At the time of this writing I’ve already made several major changes in my branch and have several more to go. I’ve removed the :load and :init flag syntax from the IMCC lexer and parser (they’ve been deprecated for a long time now and a replacement syntax has been available for some months). I’ve removed the awful do_sub_pragmas and PackFile_fixup_subs functions and rearranged significant amounts of logic. I’ve also taken a shotgun approach to converting :load and :init flags in the various PIR code libraries to :tag("load") and :tag("init") respectively. Some of these conversions were automated and a little bit over zealous, but that is to be expected at this stage of the game. Code for handling :immediate and :postcomp flags have been moved into IMCC where they belong. libparrot now has no direct knowledge of either of those two things.

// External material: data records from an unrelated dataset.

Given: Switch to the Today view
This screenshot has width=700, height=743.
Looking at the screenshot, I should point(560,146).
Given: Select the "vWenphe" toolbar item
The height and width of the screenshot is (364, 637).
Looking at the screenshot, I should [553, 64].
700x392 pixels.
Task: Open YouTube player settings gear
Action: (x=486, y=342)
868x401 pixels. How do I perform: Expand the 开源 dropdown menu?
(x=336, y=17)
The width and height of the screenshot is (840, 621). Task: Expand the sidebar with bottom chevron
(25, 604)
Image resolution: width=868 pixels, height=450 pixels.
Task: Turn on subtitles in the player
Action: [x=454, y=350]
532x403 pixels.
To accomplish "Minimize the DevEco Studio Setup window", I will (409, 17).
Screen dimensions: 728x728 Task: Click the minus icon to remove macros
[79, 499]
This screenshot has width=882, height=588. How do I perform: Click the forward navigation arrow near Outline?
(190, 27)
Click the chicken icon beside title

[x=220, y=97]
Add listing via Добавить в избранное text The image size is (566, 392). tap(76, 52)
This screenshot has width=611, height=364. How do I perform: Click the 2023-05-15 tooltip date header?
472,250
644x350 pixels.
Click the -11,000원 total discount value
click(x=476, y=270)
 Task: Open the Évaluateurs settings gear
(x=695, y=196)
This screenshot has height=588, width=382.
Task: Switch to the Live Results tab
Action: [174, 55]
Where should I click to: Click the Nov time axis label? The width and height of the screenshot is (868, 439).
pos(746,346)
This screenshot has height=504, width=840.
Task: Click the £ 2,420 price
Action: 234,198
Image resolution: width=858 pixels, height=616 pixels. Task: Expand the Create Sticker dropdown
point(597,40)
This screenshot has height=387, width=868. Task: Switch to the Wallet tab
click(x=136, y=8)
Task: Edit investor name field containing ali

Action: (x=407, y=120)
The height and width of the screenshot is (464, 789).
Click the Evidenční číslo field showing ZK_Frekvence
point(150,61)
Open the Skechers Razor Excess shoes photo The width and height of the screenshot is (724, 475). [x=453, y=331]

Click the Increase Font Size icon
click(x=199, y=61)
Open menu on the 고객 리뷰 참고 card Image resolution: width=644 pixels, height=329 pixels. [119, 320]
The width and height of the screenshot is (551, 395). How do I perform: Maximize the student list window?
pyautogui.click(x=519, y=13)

Coming up are several more big changes before this branch is even remotely close to being mergable:

  1. I need to clean up interp initialization logic that had been spread around in various places. The embedding API defines a central execution path for running bytecode programs, and the initialization logic needs to be moved higher up along that path.
  2. I need to set a reference to the owning PackfileView PMC in each loaded Sub PMC. Currently we anchor every single PackfileView PMC to prevent them from ever being collected by GC. By storing a reference to the Packfile in the Sub PMCs, we can mark reachable Subs, mark reachable Packfiles, and therefore allow old, unreferenced packfiles to be GC collected. This fixes an old and sizable memory leak (especially in programs that do a lot of dynamic compilation. If we do this in the right way in the right places, we can close the memory leak and reduce iteration over packfile constants looking for Subs and PMCs to mark and keep track of.
  3. I need to rewrite Parrot_load_language and friends. This is the function that implements the load_language opcode behavior. A “language” in this context is a library package which usually contains a compiler object, a runtime, and any dynpmc and dynop libraries required by those. This codepath shared much logic with Parrot_load_bytecode (the guts behind the old load_bytecode_s opcode variant), and therefore shares many problems and misbehaviors.
  4. I want to refactor the relationship between the PackFile* structure and the PackfileView PMC. If the PMC is the GCable wrapper around the structure, the whole thing is more easily managed by GC if we can guarantee that the PMC always exists if the struct does. Refactors here can further clean up code in the packfile loader and elsewhere.
  5. We need to rip out a lot of old, dead, crufty code that is no longer needed. This includes things like Parrot_compile_file and Parrot_compile_string, which are unnecessary internally because we have easily accessible and easily usable compiler objects at the PIR level. This also includes various helper routines for Parrot_load_bytecode, Parrot_load_language and do_sub_pragmas, helper routines for working with :load and :init flags
  6. I need to update Winxed, NQP-rx, NQP, Rakudo and any other HLLs and libraries that still rely on the old behaviors.

So there are plenty of steps left before we can talk merger, and I don’t expect to get this work anywhere near master before 4.2. It’s a lot of work but it’s fun and will be rewarding when it’s all done. I’m looking forward to getting this all wrapped up in the coming weeks and months.